Actualizado: 23 ago 2021

Antes de que mi memoria se pierda, cosa que espero que tarde mucho, me gustaría preservar mis recuerdos. Hay uno en particular, por eso es el primero que escribo, que quiero guardar: mi colegio.

Yo me crié en un barrio humilde de un pueblo del área metropolitana de Barcelona, Sant Feliu de Llobregat. Llegué allí con seis años y empecé a ir al colegio Modelo, al final de la misma calle donde vivía. Los primeros años, ese colegio y esa calle eran mi mundo entero. Claro, con seis, siete, ocho, nueve años, no podía alejarme mucho a explorar. Luego, poco a poco, fui descubriendo que el mundo es más grande, pero esa es otra historia.

Eran los años 70, cuando los niños jugaban en la calle, las tardes de verano eran largas y no nos llevaban a tantas actividades extraescolares.

Como decía, ese colegio y esa calle eran mi mundo.
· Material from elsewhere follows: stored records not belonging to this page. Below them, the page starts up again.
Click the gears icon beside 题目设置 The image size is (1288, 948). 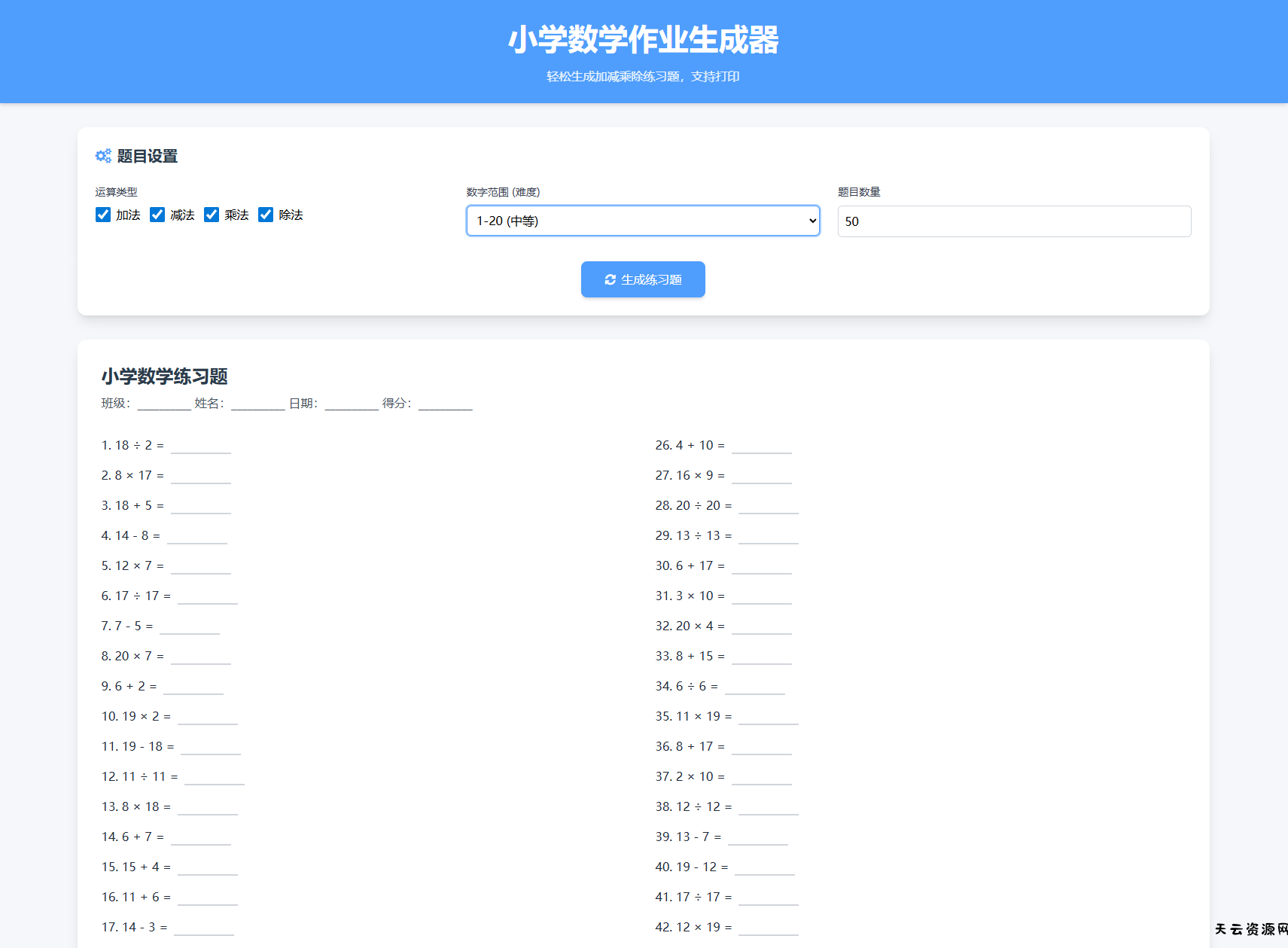[x=103, y=156]
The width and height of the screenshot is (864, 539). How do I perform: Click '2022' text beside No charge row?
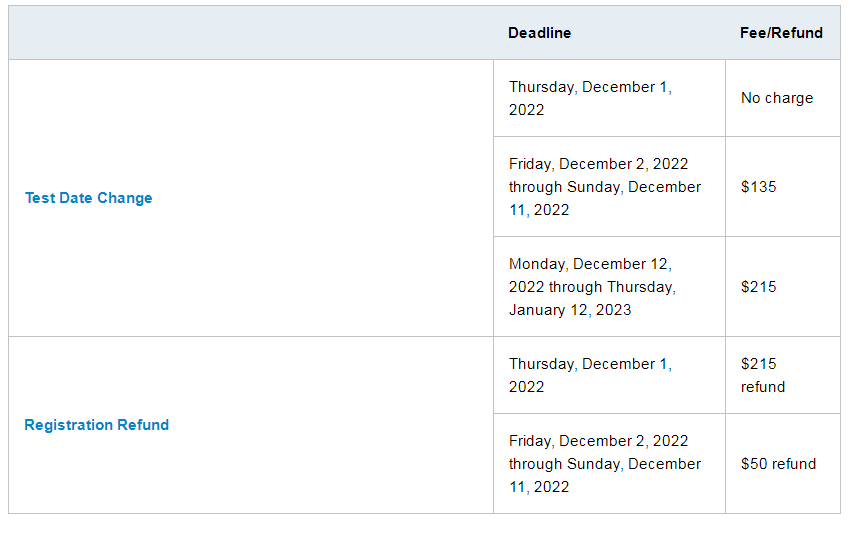click(526, 110)
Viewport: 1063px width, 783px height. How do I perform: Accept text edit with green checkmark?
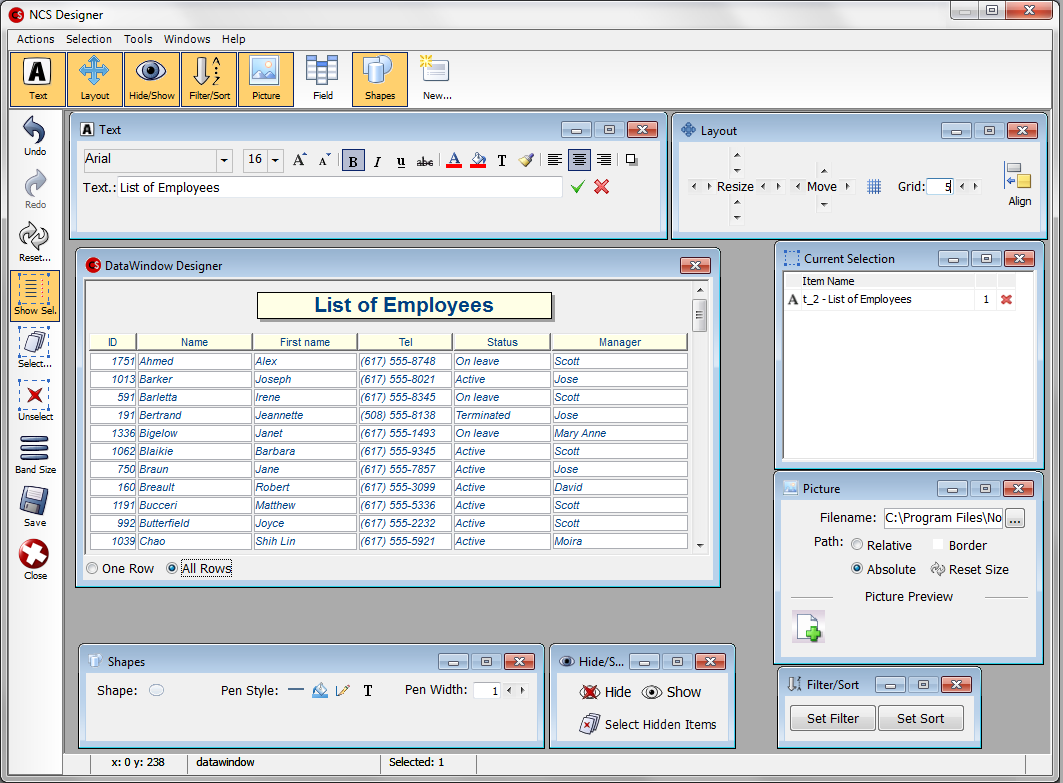point(577,187)
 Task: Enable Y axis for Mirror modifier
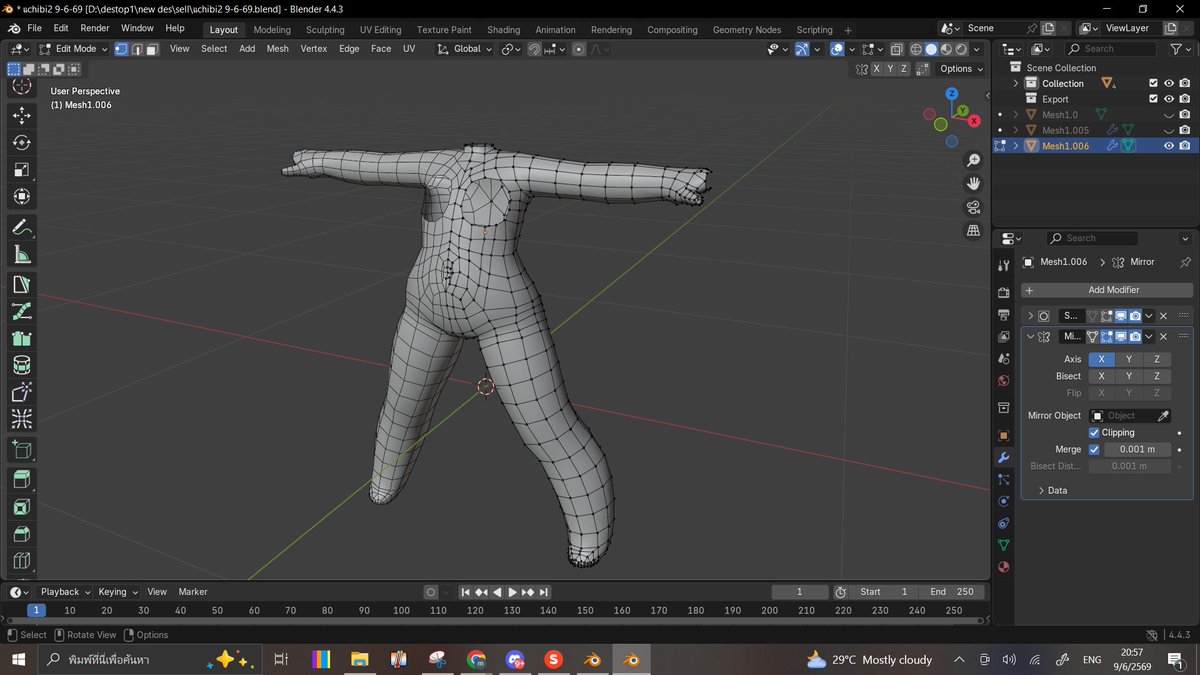click(1129, 359)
Y lo compartía con otros niños de mi edad, mayores y menores. Niños de clase humilde, como yo, que jugaban al fútbol en un descampado de tierra, donde dos piedras eran las porterías. Niños que compartían conmigo esas aulas masificadas (había un promedio de 40 niños por aula), ese patio enorme y esos profesores, armados de paciencia, que intentaban domesticarnos.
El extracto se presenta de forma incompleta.